I don't know...
When you think everyday about just giving up, at least about studies, you can't just let it go. I have lost all motivation to study, and even though the topics might be somewhat interesting for me, I just can't get arsed to study. I skip lectures, skip homework, and even though I know it will only bite myself in the ass later, I can't be arsed. I am mad at myself on daily basis, because of the fact that I'm "just lazy". I know that's not the case, since I do have diagnosed mental health problems, but I can't stop myself for thinking that I just use those as an excuse to not do anything...
The fact is, I would love to have some job, but for some reason, I can't get myself to concentrate on studies, to maybe some day get a job. I cry at least every other night, for basically no reason, or just because of thinking what a failure my whole life has been. I just can't seem to get anything right. As I'm writing this, I am again in a low point, and I should be doing some stuff for school. Instead I'm just crying my eyes out, because I can't do that.
I can't give up on studies anymore; it's already my "second round" at this level of studies. I can't just give up, and try again later. There's no later for me soon. I am already closing in to 30 years, and I have done basically nothing with my life.
I am depressed, and I think it's on worse level than it has been for a long time. Since I am not suicidal, no one can see that but me. I also have symptoms of ADD, which has never been diagnosed, because it never comes up as topic when talking with psychiatrists, because the depression is so major. My depression is stopping me from enjoying anything right now.

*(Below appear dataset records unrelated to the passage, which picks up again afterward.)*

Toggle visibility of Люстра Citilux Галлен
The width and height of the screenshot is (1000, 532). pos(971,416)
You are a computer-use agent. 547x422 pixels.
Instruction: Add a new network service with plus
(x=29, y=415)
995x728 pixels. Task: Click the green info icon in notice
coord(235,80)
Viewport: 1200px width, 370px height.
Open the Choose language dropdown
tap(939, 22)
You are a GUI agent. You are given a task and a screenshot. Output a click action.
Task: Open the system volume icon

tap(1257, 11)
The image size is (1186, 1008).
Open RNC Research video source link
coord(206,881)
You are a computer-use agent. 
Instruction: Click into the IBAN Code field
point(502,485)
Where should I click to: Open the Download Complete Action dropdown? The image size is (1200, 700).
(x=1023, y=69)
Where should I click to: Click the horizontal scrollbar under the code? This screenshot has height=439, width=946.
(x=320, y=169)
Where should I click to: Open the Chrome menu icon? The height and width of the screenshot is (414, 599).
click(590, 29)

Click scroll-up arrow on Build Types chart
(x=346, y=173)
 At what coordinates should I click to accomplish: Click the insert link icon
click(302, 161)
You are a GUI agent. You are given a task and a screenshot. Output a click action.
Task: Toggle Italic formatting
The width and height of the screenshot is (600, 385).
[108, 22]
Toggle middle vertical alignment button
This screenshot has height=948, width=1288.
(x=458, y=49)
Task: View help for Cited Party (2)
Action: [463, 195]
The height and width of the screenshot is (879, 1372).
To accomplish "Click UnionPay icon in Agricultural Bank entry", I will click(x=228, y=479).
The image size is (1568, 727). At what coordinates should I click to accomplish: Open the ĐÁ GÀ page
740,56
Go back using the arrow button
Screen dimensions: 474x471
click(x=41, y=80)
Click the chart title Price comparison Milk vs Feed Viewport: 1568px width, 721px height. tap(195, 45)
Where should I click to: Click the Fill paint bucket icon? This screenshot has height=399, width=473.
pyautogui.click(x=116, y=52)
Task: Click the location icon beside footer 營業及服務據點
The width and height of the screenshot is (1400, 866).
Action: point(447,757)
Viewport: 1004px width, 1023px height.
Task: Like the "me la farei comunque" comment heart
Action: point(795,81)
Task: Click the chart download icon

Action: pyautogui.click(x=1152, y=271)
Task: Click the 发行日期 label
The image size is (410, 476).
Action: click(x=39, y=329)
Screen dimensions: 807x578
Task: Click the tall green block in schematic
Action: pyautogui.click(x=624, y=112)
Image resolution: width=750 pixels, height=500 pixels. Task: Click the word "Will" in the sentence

I'm just "surviving life". I can't get arsed to cook for myself, I can't get arsed to study, I can't get arsed to keep my house even relatively clean.
I should be proud of myself for being able to get myself up and do all work hours I was asked to as volunteer for EuroVolley, but then again, I honestly went there just for free food, and to watch the games. Since the volunteer work was relatively badly instructed, and there wasn't clear stuff needed to be done, I pretty much just watched the games when in there. But, to be honest, at least I got my ass up and went there. It's something I guess.
I have promised myself to not give up anymore, but right now, I don't know if I can keep that promise...
I'm sorry that I let you down. Again.